Cathy Mere of Reflect & Refine: Building A Learning Community and Mandy Robek of Enjoy and Embrace Learning are hosting the 5th August's Picture Book 10 for 10 event. This is my third year participating in this event and I can't wait to check out everyone's posts.
Recently, I was speaking with a principal friend, and talking about the importance of picking the right read alouds for the first few days of school. I was able to share how a read aloud can set a tone and support a classroom in the direction that they have agreed is the right one. Additionally, I like to give out books at the beginning of the year to principals or teachers and work hard to select ones that will have meaning to the a particular administrator or instructional coach or teacher.
As a result, I began to think about books that I would use to with classes (regardless of the age group) and here are my top 10 (well if you count the covers there may be 11, but I won't tell if you don't) in no particular order.
Each Kindness by Jacqueline Woodson; Illustrated by E.B. Lewis (Nancy Paulsen Books, October 2012) - Every time I have read this book, I am struck by the fact that you can indeed be too late in responding with kindness.
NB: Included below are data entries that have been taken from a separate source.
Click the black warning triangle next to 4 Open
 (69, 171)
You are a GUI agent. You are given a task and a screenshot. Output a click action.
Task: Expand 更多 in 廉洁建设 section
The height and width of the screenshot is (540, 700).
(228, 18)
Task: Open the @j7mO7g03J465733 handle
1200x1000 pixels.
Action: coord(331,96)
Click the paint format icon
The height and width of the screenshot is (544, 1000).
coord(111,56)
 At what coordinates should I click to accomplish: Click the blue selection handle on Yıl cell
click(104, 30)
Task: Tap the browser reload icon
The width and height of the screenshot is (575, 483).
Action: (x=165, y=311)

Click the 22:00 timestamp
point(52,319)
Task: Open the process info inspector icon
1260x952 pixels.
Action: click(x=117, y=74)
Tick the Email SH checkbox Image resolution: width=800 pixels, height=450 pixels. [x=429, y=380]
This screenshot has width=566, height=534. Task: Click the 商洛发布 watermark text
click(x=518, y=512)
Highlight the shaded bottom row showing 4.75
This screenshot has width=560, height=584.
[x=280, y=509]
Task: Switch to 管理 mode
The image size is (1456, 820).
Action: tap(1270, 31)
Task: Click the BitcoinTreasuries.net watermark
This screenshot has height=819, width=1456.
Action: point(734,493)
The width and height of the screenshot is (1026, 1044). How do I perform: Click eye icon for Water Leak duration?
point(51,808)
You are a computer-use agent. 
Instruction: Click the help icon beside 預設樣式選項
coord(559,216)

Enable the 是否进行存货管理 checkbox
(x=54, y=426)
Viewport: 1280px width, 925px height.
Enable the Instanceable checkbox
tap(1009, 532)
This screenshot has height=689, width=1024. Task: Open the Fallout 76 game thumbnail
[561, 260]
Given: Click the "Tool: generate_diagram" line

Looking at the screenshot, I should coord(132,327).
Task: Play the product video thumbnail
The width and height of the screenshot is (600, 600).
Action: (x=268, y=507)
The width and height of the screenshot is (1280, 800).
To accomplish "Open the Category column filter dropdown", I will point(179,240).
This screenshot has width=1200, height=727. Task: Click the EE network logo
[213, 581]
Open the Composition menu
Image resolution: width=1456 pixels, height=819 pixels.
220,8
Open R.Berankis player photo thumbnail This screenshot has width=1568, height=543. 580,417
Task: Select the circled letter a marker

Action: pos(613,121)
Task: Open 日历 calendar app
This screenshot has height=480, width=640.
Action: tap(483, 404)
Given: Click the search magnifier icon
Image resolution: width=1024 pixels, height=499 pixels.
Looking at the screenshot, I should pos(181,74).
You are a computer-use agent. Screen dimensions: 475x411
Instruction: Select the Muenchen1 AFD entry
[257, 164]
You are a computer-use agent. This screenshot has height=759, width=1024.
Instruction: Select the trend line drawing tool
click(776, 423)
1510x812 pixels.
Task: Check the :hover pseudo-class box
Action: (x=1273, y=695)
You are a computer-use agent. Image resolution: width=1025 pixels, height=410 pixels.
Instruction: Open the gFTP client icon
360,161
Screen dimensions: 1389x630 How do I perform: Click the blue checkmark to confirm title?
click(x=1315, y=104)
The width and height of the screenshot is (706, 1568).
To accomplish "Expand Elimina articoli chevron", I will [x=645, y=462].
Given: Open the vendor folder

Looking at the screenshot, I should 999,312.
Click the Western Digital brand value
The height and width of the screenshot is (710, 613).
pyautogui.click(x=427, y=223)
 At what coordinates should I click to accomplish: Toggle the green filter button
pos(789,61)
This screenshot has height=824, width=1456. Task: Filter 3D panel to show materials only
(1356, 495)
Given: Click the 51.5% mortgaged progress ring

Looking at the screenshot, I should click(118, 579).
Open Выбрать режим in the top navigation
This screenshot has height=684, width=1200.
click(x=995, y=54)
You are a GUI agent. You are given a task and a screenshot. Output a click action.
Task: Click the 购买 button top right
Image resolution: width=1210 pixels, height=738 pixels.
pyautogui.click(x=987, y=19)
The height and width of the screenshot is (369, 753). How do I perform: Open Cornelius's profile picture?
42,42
However, I do hope that students, like Chloe, will chose kindness and friendship every day.
Oliver by Birgitta Sif (Candlewick Press, October 2012) - Oliver is a little different. He does not quite fit in, but there is a friend out there for everyone. I love Oliver and children like Oliver need to be supported in celebrating their differences but also in making connections to others.
Enemy Pie by (Chronicle Book, September 2002) - Every year children have classmates that they have trouble friending or even being in the same class with. Enemy Pie deals with this issue in a fun but thoughtful way. It remind others about how to treat other people and how to make new friends.
New Girl...and Me by Jacqui Robbins; Illustrated Matt Phelan (Atheneum, July 2006) - This is the first of several that I discovered through Carrie Gelson at There's a Book for That. This book looks at the ups and downs of of learning how to make a new friends, especially with the new student in the class.
The Story of Fish and Snail by Deborah Freedman (Viking Juvenile, June 2013) - This story by author/illustrator Deborah Freedman is about friendship but more so about courage and taking risks needed to learn.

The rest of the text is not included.